_Data excerpts_:
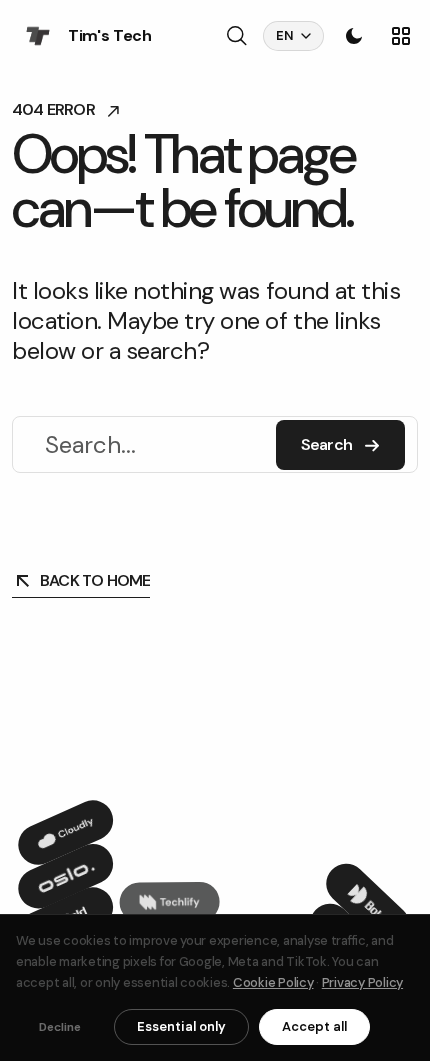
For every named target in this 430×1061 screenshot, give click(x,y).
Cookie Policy (273, 982)
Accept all (314, 1026)
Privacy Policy (362, 982)
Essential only (181, 1026)
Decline (60, 1027)
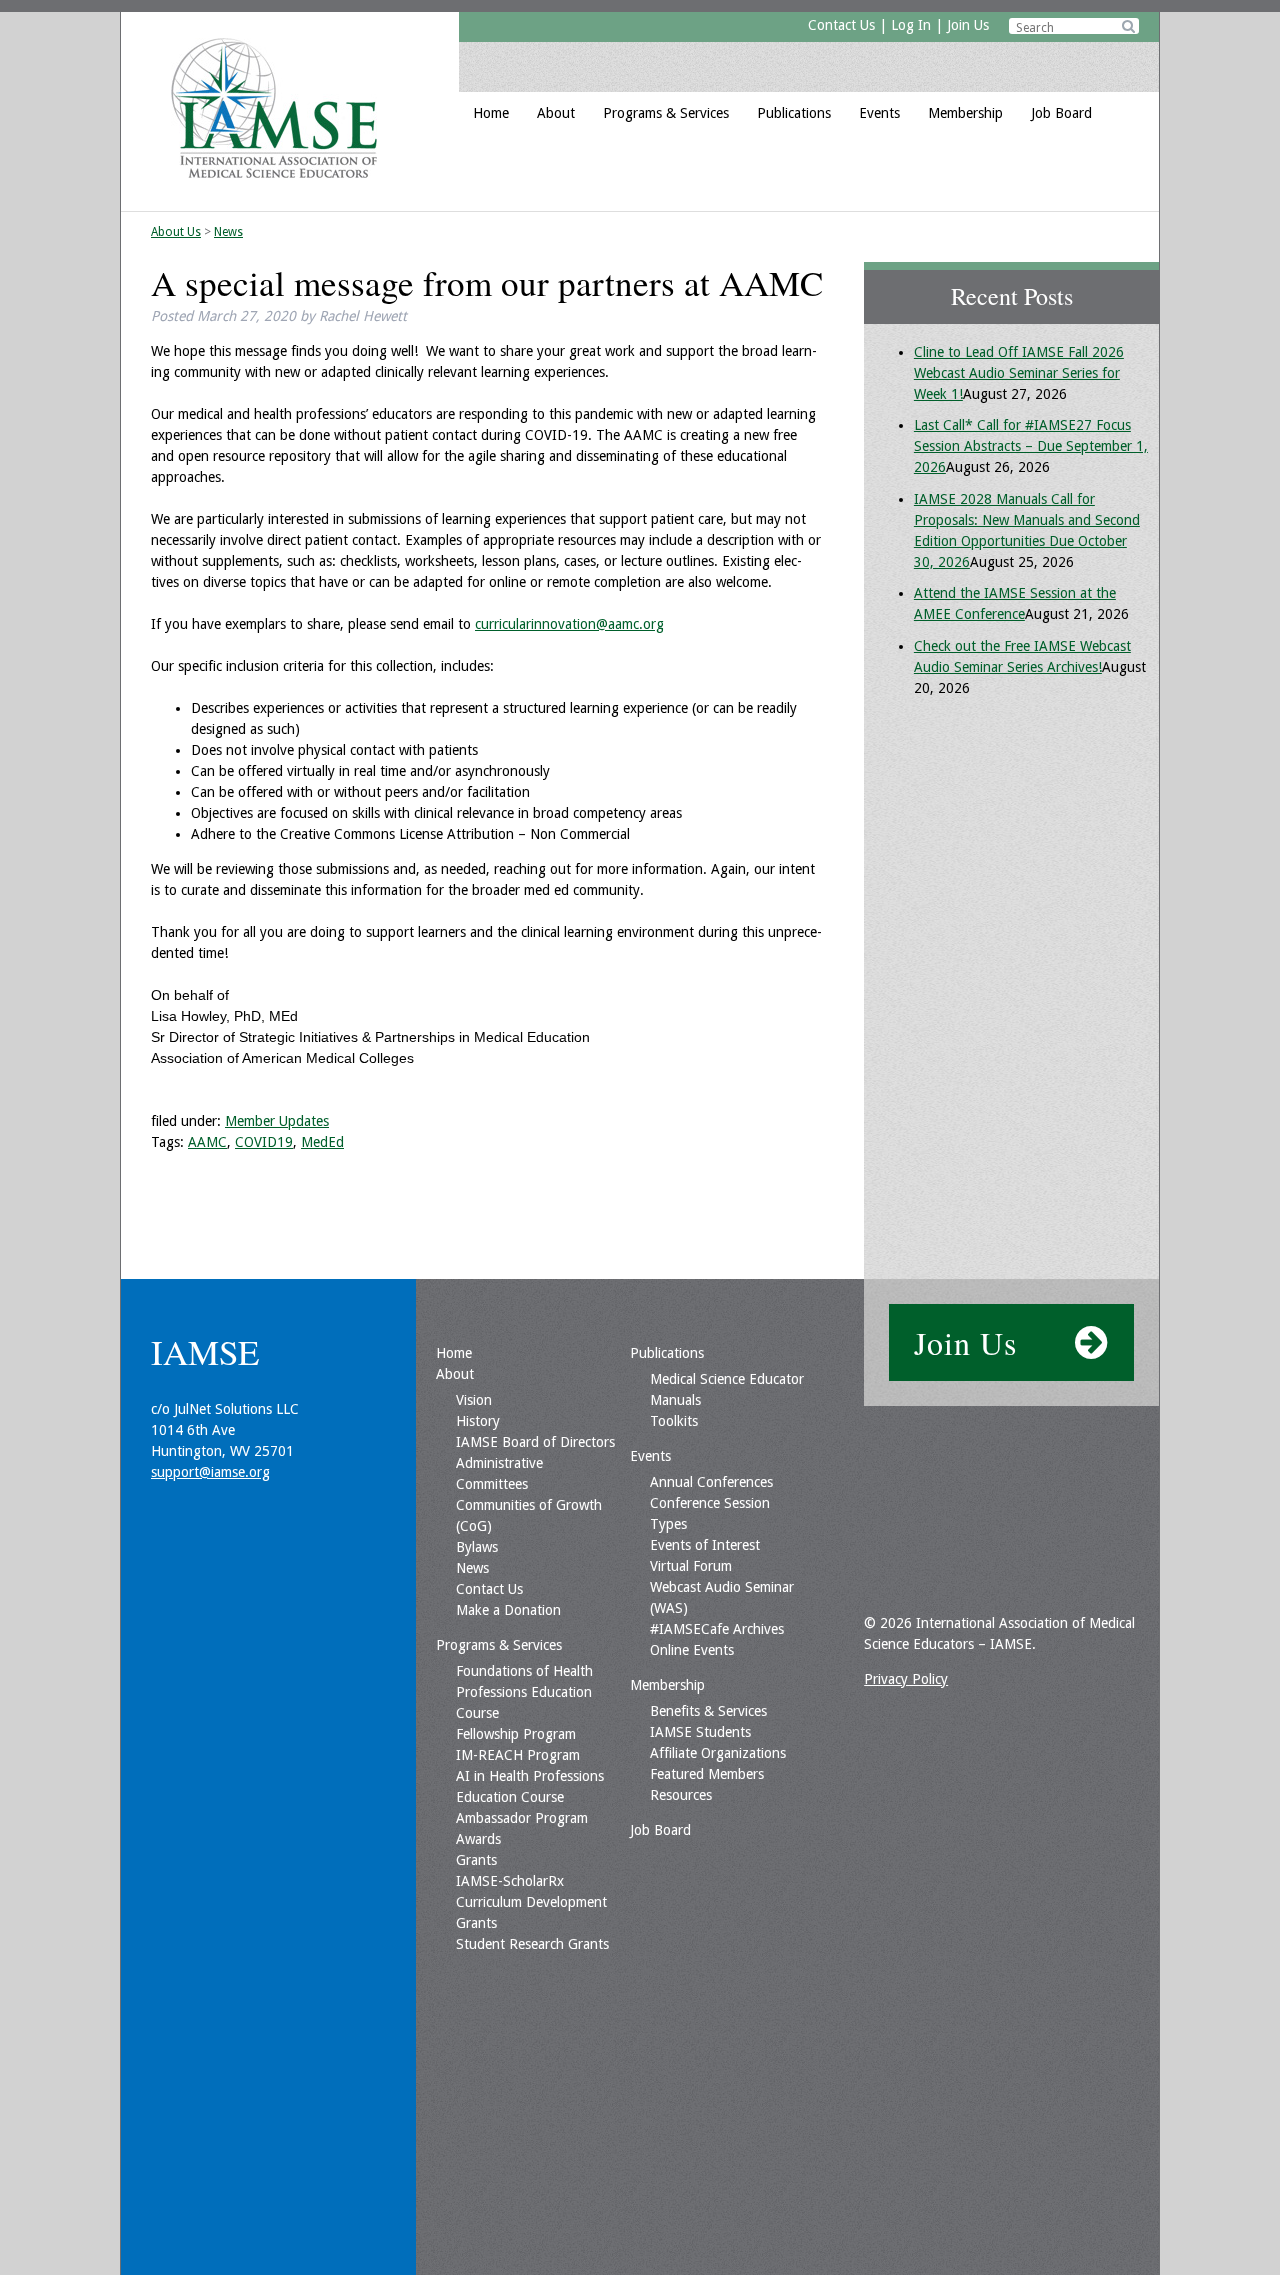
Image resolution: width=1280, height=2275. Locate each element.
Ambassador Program (522, 1818)
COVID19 (264, 1142)
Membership (965, 113)
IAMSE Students (700, 1732)
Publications (794, 113)
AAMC (207, 1142)
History (478, 1421)
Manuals (675, 1400)
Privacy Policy (906, 1679)
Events (879, 113)
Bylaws (477, 1547)
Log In (911, 25)
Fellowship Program (516, 1734)
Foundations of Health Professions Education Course (524, 1692)
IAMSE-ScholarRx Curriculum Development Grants (531, 1902)
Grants (476, 1860)
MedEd (322, 1142)
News (228, 232)
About (556, 113)
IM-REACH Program (518, 1755)
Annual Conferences (711, 1482)
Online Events (692, 1650)
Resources (681, 1795)
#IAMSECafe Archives (717, 1629)
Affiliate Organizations (718, 1753)
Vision (474, 1400)
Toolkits (674, 1421)
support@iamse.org (210, 1472)
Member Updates (277, 1121)
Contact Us (841, 25)
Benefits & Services (708, 1711)
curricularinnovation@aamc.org (569, 624)
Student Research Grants (532, 1944)
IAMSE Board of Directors (535, 1442)
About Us (176, 232)
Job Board (1061, 113)
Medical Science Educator (727, 1379)
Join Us (968, 25)
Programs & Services (666, 113)
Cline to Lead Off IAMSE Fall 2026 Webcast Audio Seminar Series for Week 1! (1019, 373)
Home (491, 113)
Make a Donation (508, 1610)
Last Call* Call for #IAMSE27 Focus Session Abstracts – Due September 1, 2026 (1031, 446)
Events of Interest (705, 1545)
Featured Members (707, 1774)
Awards (478, 1839)
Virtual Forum (691, 1566)
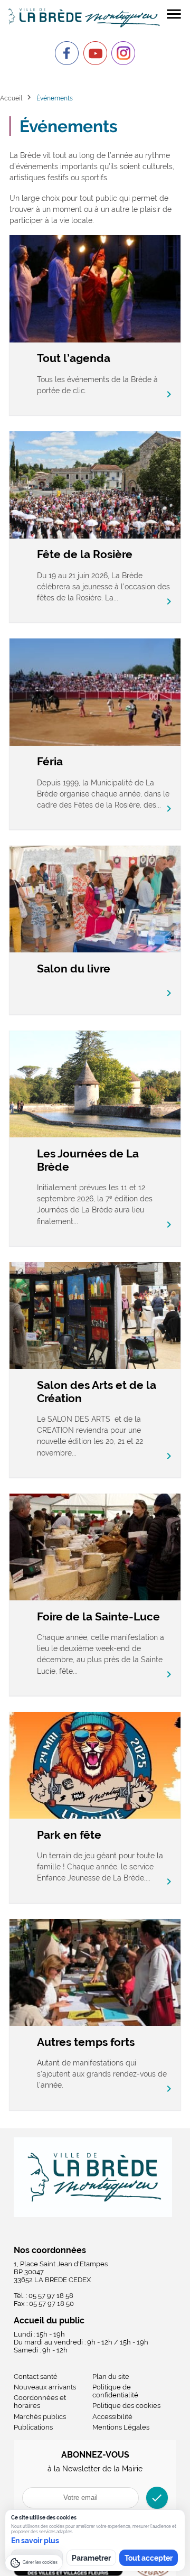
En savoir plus (35, 2540)
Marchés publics (40, 2417)
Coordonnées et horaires (40, 2402)
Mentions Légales (120, 2427)
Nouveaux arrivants (45, 2387)
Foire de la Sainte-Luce (98, 1616)
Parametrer (91, 2558)
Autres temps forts (86, 2042)
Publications (33, 2427)
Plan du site (110, 2376)
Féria (50, 761)
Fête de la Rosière (84, 554)
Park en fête (69, 1834)
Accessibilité (112, 2417)
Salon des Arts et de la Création (96, 1391)
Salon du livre (73, 968)
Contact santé (36, 2376)
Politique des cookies (126, 2406)
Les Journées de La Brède (88, 1160)
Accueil (11, 98)
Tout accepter (149, 2558)
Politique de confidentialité (115, 2391)
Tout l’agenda (73, 358)
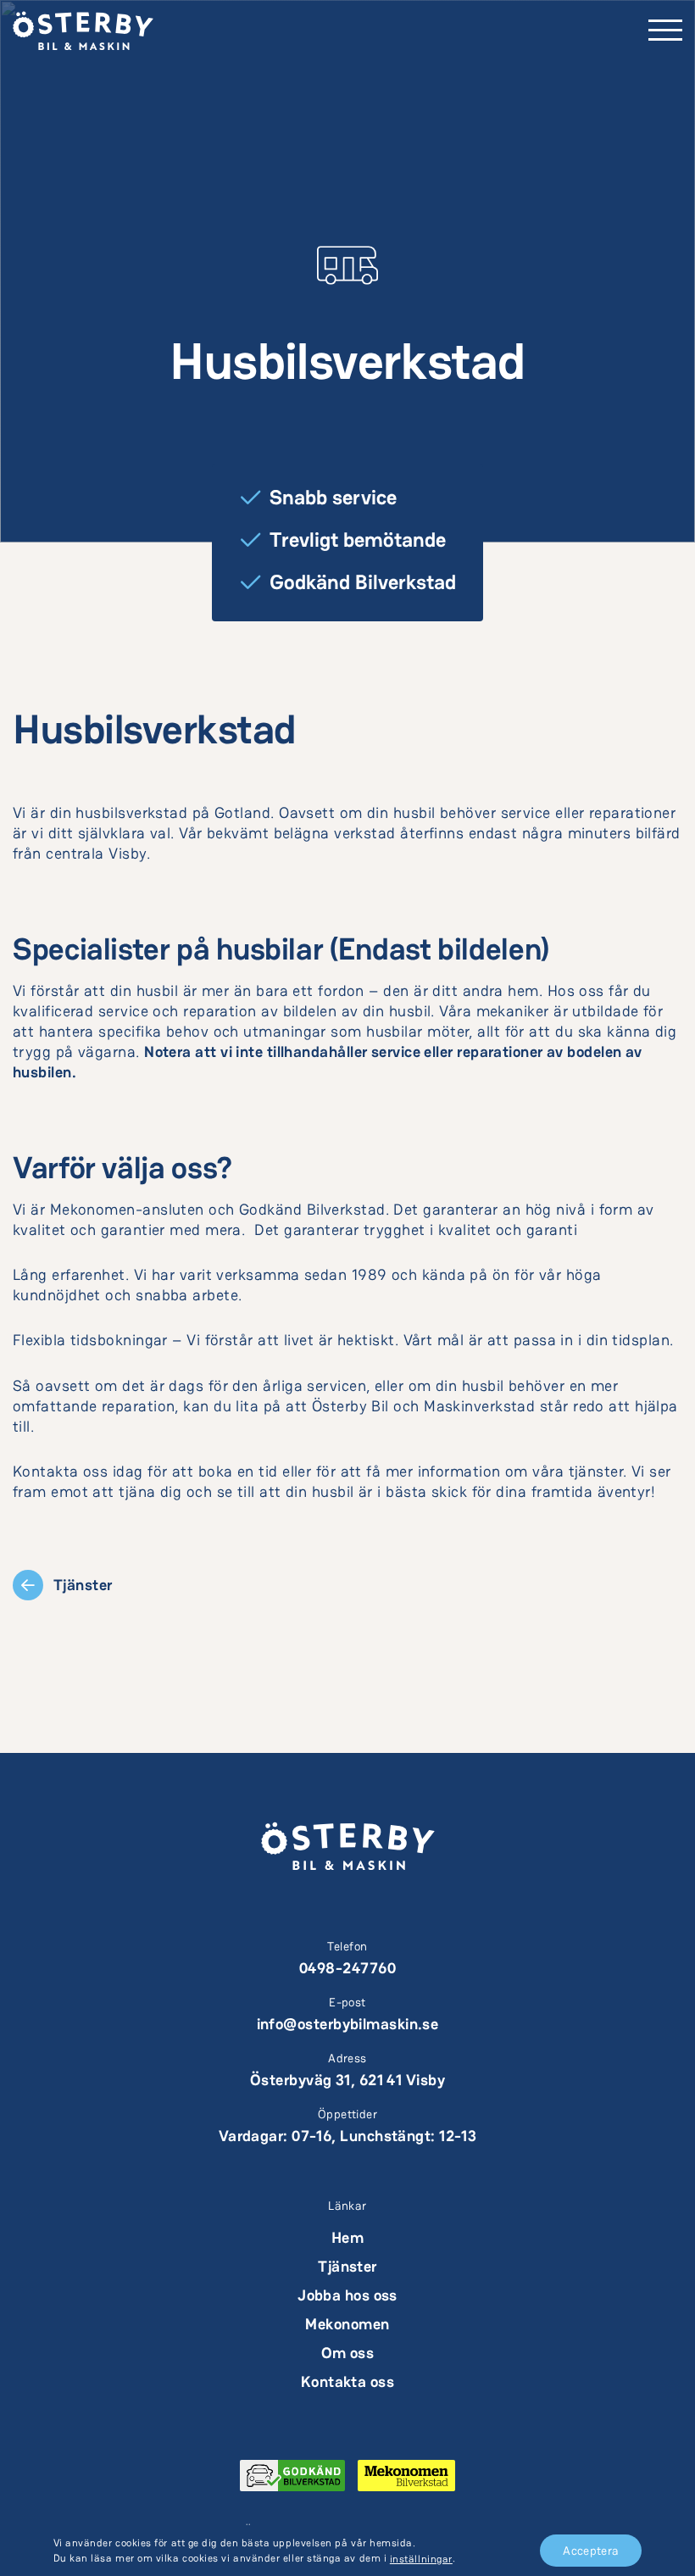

_Activity_:
Write out again, word for word, only the lines from the one with "Online Events (692, 1650)" through the last line of the material, and omit each picture.

_Answer to this problem_:
Online Events (692, 1650)
Resources (681, 1795)
#IAMSECafe Archives (717, 1629)
Affiliate Organizations (718, 1753)
Vision (474, 1400)
Toolkits (674, 1421)
support@iamse.org (210, 1472)
Member Updates (277, 1121)
Contact Us (841, 25)
Benefits & Services (708, 1711)
curricularinnovation@aamc.org (569, 624)
Student Research Grants (532, 1944)
IAMSE Board of Directors (535, 1442)
About Us (176, 232)
Job Board (1061, 113)
Medical Science Educator (727, 1379)
Join Us (968, 25)
Programs & Services (666, 113)
Cline to Lead Off IAMSE Fall 2026 Webcast Audio Seminar Series for Week 1! (1019, 373)
Home (491, 113)
Make a Donation (508, 1610)
Last Call* Call for #IAMSE27 Focus Session Abstracts – Due September 1, 2026 (1031, 446)
Events of Interest (705, 1545)
Featured Members (707, 1774)
Awards (478, 1839)
Virtual Forum (691, 1566)
En savoir plus (35, 2540)
Marchés publics (40, 2417)
Coordonnées et horaires (40, 2402)
Mentions Légales (120, 2427)
Nouveaux arrivants (45, 2387)
Foire de la Sainte-Luce (98, 1616)
Parametrer (91, 2558)
Autres temps forts (86, 2042)
Publications (33, 2427)
Plan du site (110, 2376)
Féria (50, 761)
Fête de la Rosière (84, 554)
Park en fête (69, 1834)
Accessibilité (112, 2417)
Salon des Arts et de la Création (96, 1391)
Salon du livre (73, 968)
Contact santé (36, 2376)
Politique des cookies (126, 2406)
Les Journées de La Brède (88, 1160)
Accueil (11, 98)
Tout accepter (149, 2558)
Politique de confidentialité (115, 2391)
Tout l’agenda (73, 358)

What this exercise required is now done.